* _Required task A_
Translate this sentence from the Hadoop and Spark comparison into Spanish: "In the question of Hadoop vs. Spark, the most accurate view is that designers intended Hadoop and Spark to work together on the same team."

In the question of Hadoop vs. Spark, the most
accurate view is that designers intended Hadoop and Spark
to work together on the same team.
A direct comparison of Hadoop and Spark is difficult because they do many of the same things, but are also non-overlapping in some areas.
For example, Spark has no file management and therefore must rely on Hadoop's Distributed File System (HDFS) or some other solution. It is wiser to compare Hadoop MapReduce to Spark, because they're more comparable as data processing engines.
As data science has matured over the past few
years, so has the need for a different approach to data and its “bigness”. The
analysis of which one is better needs examination of attributes for each
platform including performance, fault tolerance, cost, ease of use, data
processing, compatibility, and security.
The most important thing to remember about
Hadoop and Spark is that their use is not an either-or scenario because they are
not mutually exclusive. Nor is one necessarily a drop-in replacement for the
other. The two are compatible with each other and that makes their pairing an
extremely powerful solution for a variety of big data applications.
Hadoop:
Hadoop is an Apache.org project that is a
software library and a framework that allows for distributed processing of
large data sets (big data) across computer clusters using simple programming
models. Hadoop can scale from single computer systems up to thousands of commodity
systems that offer local storage and compute power.
Many companies that use big data sets and
analytics use Hadoop. It has become the de facto standard in big data
applications. Hadoop originally was designed to handle crawling and searching
billions of web pages and collecting their information into a database. The
result of the desire to crawl and search the web was Hadoop’s HDFS and its
distributed processing engine, MapReduce.
Principal Hadoop concepts are:
- Hadoop Distributed File System2 (HDFS2) - Hadoop File Distributed File System distributes large files across multiple machines in a way that is invisible to the user. It is useful to companies when data sets become so large or so complex that their current solutions cannot effectively process the information in what the data users consider being a reasonable amount of time.
- MapReduce - MapReduce is an excellent text processing engine and rightly so since crawling and searching the web (its first job) are both text-based tasks. It is a way to restructure a job so that it can be broken down into independent tasks:
- A Map Task
- A Reduce Task
Spark is regarded as "a fast and general engine for large-scale data processing." Spark's in-memory computing processing is very fast (upto 100 time faster than Hadoop MapReduce) and it also runs upto 10 times faster on disk. It can also perform batch processing, however, it really excels at streaming workloads, interactive queries, and machine-based learning.
The usability is also improved through use of rich API's in Java, Python, Scala in its interactive shell which reduces the use of coding.(by upto 2-10 times less code).

* _Stored rows_
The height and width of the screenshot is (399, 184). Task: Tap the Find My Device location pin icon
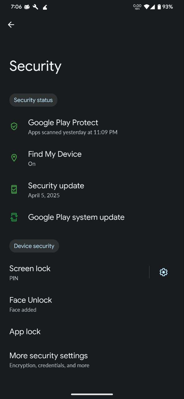click(x=14, y=158)
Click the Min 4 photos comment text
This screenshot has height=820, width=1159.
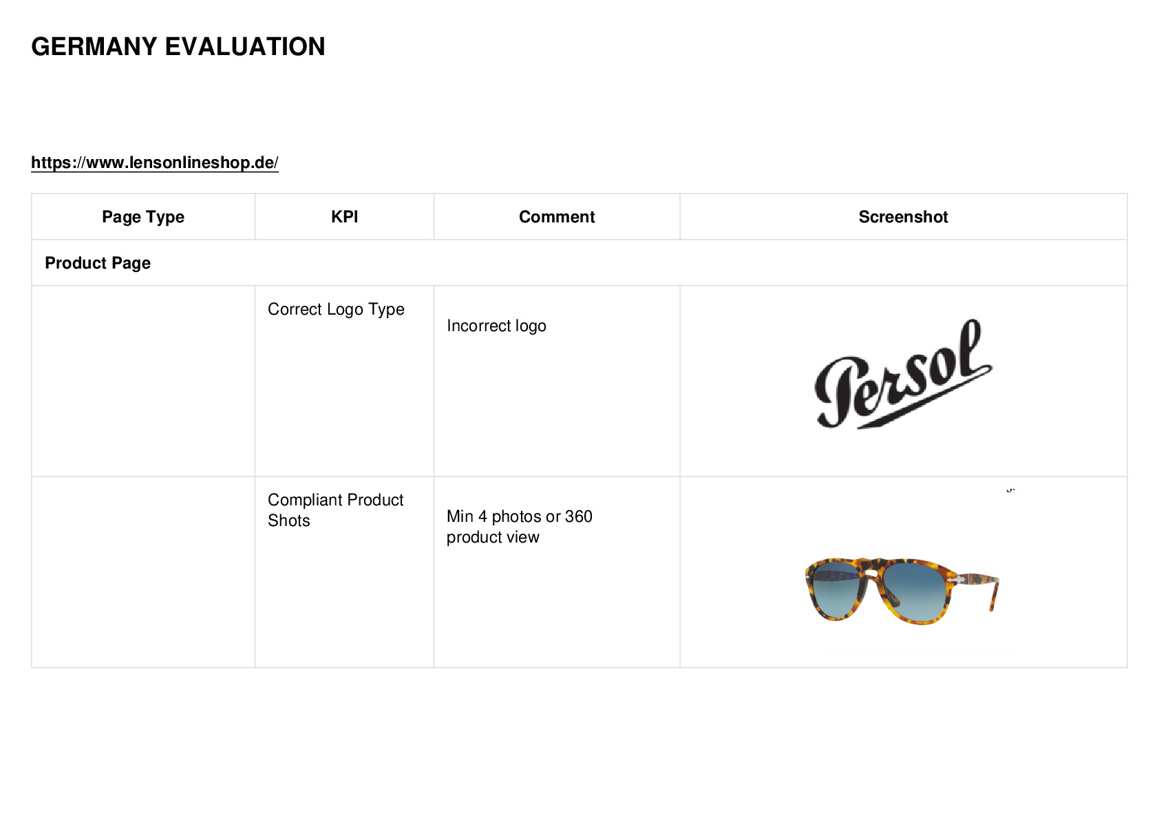[x=520, y=527]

* _Required task B_
Write out all the records above word for word, leaving out the pictures.

* _Full answer A_
En la cuestión de Hadoop frente a Spark, la visión más acertada es que los diseñadores concibieron Hadoop y Spark para que trabajaran juntos en el mismo equipo.

* _Full answer B_
The height and width of the screenshot is (399, 184). Task: Tap the Find My Device location pin icon
click(x=14, y=158)
Click the Min 4 photos comment text
This screenshot has height=820, width=1159.
[x=520, y=527]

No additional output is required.